* [TASK BRIEF]: From the line that contains "Instruction: Open the" through the line that contains "Given: Expand the Regel CH oder LI dropdown", output every line of the listing below exactly and leave out all the rest.

* [MATERIAL PROVIDED]:
━━━━━━━━━━━━━━━━━━━━━━━━━━━━━━
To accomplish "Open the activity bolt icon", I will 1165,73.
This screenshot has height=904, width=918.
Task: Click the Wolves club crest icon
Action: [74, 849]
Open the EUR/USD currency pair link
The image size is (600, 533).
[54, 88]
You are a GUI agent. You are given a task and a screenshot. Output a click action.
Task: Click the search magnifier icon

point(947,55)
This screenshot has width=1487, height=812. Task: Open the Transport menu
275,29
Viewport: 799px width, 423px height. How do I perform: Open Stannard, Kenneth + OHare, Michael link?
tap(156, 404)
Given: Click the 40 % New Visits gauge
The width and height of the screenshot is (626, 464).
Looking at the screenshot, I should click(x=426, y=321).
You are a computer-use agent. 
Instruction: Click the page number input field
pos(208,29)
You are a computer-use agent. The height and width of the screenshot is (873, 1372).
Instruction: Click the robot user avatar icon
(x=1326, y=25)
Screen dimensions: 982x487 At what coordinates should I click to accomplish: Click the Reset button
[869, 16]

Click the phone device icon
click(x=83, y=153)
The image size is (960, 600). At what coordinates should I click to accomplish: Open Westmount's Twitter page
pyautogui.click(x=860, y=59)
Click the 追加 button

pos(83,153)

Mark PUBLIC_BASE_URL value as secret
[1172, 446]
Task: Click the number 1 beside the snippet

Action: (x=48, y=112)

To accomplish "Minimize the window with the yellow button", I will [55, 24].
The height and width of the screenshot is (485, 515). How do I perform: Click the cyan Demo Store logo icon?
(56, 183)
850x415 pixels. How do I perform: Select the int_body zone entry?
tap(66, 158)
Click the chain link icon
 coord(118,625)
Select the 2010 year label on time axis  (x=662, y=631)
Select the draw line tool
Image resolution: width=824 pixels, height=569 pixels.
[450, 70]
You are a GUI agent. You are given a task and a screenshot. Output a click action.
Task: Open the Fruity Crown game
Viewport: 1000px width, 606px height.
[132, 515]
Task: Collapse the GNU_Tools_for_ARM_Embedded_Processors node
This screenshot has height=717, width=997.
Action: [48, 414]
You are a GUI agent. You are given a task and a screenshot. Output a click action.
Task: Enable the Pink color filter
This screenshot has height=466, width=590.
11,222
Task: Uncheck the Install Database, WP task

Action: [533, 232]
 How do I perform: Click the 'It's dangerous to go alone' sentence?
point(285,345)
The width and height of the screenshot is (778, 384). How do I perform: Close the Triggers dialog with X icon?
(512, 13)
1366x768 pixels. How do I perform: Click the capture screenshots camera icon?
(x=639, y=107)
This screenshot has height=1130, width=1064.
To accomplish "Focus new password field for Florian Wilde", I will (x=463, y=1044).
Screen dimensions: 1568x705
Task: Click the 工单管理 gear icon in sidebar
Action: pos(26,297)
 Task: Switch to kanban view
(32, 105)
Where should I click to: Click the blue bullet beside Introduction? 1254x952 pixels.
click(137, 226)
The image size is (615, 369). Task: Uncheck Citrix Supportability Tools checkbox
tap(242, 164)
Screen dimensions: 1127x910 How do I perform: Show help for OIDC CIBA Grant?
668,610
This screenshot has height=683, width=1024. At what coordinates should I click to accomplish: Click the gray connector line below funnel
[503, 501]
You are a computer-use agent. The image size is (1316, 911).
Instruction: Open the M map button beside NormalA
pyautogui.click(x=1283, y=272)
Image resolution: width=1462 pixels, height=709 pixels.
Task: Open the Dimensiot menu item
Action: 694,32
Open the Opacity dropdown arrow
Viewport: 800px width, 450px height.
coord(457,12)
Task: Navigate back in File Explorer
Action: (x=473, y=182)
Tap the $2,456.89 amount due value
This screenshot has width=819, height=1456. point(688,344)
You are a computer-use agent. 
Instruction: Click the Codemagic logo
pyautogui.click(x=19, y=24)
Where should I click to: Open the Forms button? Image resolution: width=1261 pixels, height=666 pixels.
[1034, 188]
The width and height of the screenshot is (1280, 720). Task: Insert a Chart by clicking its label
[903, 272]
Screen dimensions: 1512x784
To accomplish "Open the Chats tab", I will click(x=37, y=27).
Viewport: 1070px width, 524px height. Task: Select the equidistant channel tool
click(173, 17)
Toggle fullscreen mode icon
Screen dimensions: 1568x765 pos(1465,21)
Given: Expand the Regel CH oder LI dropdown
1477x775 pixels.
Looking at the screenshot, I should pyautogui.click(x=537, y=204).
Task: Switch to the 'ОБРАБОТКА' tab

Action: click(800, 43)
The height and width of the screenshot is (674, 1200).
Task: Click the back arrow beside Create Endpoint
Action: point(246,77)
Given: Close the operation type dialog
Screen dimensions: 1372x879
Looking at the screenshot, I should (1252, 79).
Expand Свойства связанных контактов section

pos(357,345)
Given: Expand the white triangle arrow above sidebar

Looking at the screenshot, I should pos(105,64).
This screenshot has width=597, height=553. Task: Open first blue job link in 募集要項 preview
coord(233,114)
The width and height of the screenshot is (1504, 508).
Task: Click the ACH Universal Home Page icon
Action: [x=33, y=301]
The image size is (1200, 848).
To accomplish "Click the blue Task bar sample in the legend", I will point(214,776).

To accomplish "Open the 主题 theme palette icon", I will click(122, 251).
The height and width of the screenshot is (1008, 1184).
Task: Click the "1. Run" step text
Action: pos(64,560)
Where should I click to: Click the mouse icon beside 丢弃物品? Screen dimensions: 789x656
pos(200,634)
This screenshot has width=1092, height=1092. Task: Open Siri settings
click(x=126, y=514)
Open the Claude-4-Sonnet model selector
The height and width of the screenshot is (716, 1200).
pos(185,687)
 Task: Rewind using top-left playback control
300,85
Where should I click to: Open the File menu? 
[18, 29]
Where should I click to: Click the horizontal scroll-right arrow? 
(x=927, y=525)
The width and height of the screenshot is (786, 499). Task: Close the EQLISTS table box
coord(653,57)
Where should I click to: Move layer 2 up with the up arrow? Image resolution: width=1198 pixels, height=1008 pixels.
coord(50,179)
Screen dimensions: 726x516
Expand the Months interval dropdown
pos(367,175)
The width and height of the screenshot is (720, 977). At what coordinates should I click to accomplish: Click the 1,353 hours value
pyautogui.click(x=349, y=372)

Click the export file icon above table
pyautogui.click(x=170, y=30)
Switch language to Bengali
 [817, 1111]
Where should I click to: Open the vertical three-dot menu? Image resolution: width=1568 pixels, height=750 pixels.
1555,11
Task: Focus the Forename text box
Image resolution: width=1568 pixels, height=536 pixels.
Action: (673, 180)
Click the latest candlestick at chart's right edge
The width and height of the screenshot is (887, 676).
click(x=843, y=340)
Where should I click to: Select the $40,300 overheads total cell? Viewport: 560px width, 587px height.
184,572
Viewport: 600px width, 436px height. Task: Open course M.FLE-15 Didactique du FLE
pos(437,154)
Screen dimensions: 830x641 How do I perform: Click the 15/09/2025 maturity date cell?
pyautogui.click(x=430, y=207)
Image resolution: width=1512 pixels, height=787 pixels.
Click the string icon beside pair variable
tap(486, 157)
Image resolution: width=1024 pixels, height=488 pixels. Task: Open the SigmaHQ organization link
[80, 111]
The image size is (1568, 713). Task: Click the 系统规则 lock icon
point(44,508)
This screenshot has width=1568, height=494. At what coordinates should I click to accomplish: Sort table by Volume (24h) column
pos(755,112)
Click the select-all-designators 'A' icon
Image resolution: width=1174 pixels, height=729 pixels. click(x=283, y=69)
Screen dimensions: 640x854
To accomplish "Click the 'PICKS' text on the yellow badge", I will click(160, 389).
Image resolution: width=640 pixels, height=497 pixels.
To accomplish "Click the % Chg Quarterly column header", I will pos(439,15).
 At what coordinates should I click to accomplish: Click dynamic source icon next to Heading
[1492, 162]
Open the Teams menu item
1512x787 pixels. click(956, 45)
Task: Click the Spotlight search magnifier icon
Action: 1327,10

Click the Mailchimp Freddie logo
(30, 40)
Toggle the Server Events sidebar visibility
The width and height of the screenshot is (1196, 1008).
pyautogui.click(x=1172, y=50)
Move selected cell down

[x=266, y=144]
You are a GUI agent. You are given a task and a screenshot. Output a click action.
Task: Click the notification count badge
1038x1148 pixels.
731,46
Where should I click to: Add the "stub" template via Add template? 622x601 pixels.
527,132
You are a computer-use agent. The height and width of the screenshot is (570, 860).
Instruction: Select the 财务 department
━━━━━━━━━━━━━━━━━━━━━━━━━━━━━━
* [ANSWER SPACE]:
Instruction: Open the M map button beside NormalA
pyautogui.click(x=1283, y=272)
Image resolution: width=1462 pixels, height=709 pixels.
Task: Open the Dimensiot menu item
Action: 694,32
Open the Opacity dropdown arrow
Viewport: 800px width, 450px height.
coord(457,12)
Task: Navigate back in File Explorer
Action: (x=473, y=182)
Tap the $2,456.89 amount due value
This screenshot has width=819, height=1456. point(688,344)
You are a computer-use agent. 
Instruction: Click the Codemagic logo
pyautogui.click(x=19, y=24)
Where should I click to: Open the Forms button? Image resolution: width=1261 pixels, height=666 pixels.
[1034, 188]
The width and height of the screenshot is (1280, 720). Task: Insert a Chart by clicking its label
[903, 272]
Screen dimensions: 1512x784
To accomplish "Open the Chats tab", I will click(x=37, y=27).
Viewport: 1070px width, 524px height. Task: Select the equidistant channel tool
click(173, 17)
Toggle fullscreen mode icon
Screen dimensions: 1568x765 pos(1465,21)
Given: Expand the Regel CH oder LI dropdown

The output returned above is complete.